It was difficult for me to calculate the time complexity of the binary GCD algorithm, also known as the Stein algorithm, which is given as O (n ^ 2), where n is the number of bits in the larger two numbers. Shouldn't it be O (n)? The algorithm is as follows:
1.gcd (0, v) = v, because everything divides zero, and v is the largest number dividing v. Similarly, gcd (u, 0) = u. gcd (0, 0) is usually not defined, but it is convenient to set gcd (0, 0) = 0.

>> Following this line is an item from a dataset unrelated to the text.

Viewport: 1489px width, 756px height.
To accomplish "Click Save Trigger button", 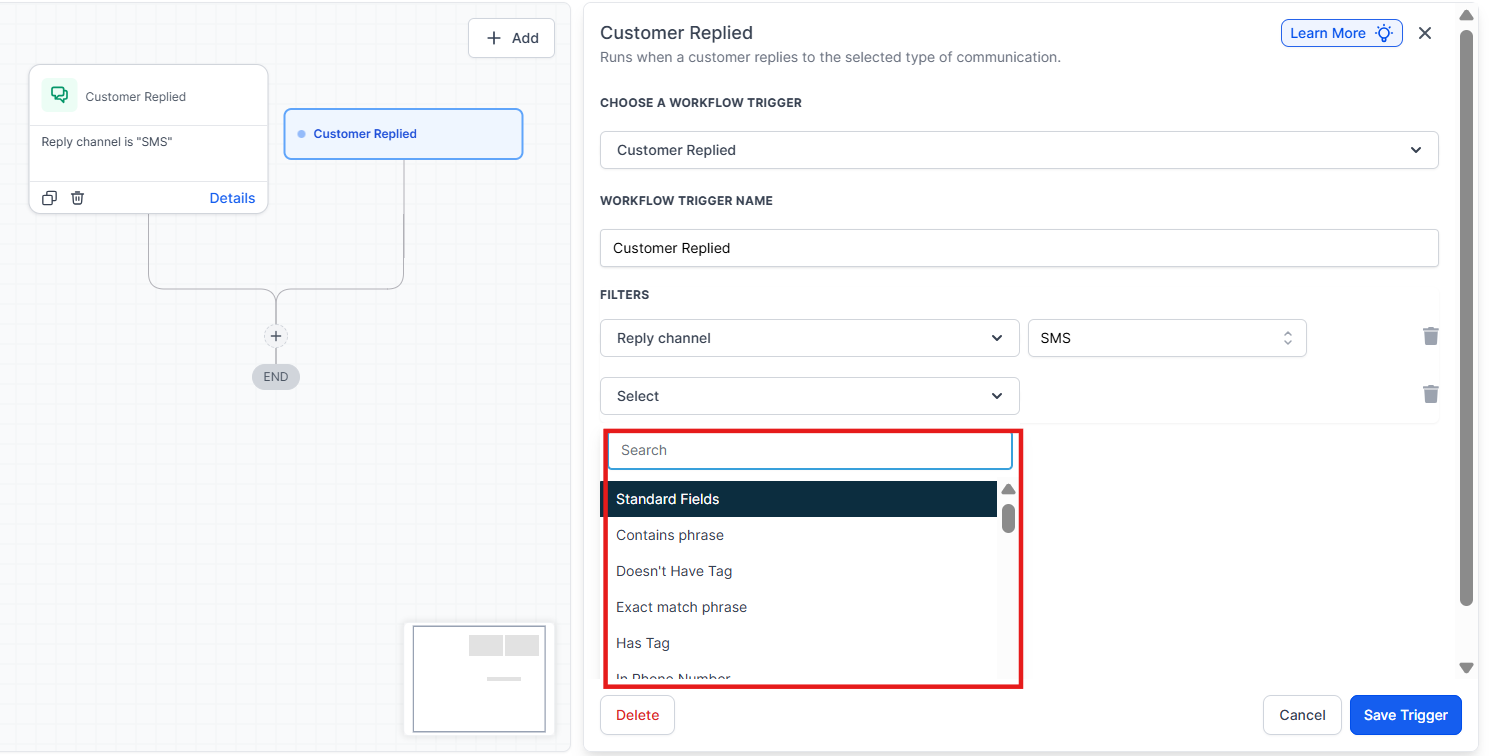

2. If u and v are both even, then gcd (u, v) = 2 Β· gcd (u / 2, v / 2), since 2 is a common divisor.
3. If u is even and v is odd, then gcd (u, v) = gcd (u / 2, v), since 2 is not a common divisor. Similarly, if both is odd and v is even, then gcd (u, v) = gcd (u, v / 2).
4. If u and v are both odd and u β₯ v, then gcd (u, v) = gcd ((u - v) / 2, v). If both are odd and u <v, then gcd (u, v) = gcd ((v - u) / 2, u). These are combinations of one step of a simple Euclidean algorithm that uses subtraction at each step and application of the above step 3. Division by 2 leads to an integer, since the difference of two odd numbers is even. [3]
5. Repeat steps 2-4 to u = v or (one more step) to u = 0. In any case, the GCD is 2kv, where k is the number of common coefficients 2 found in step 2.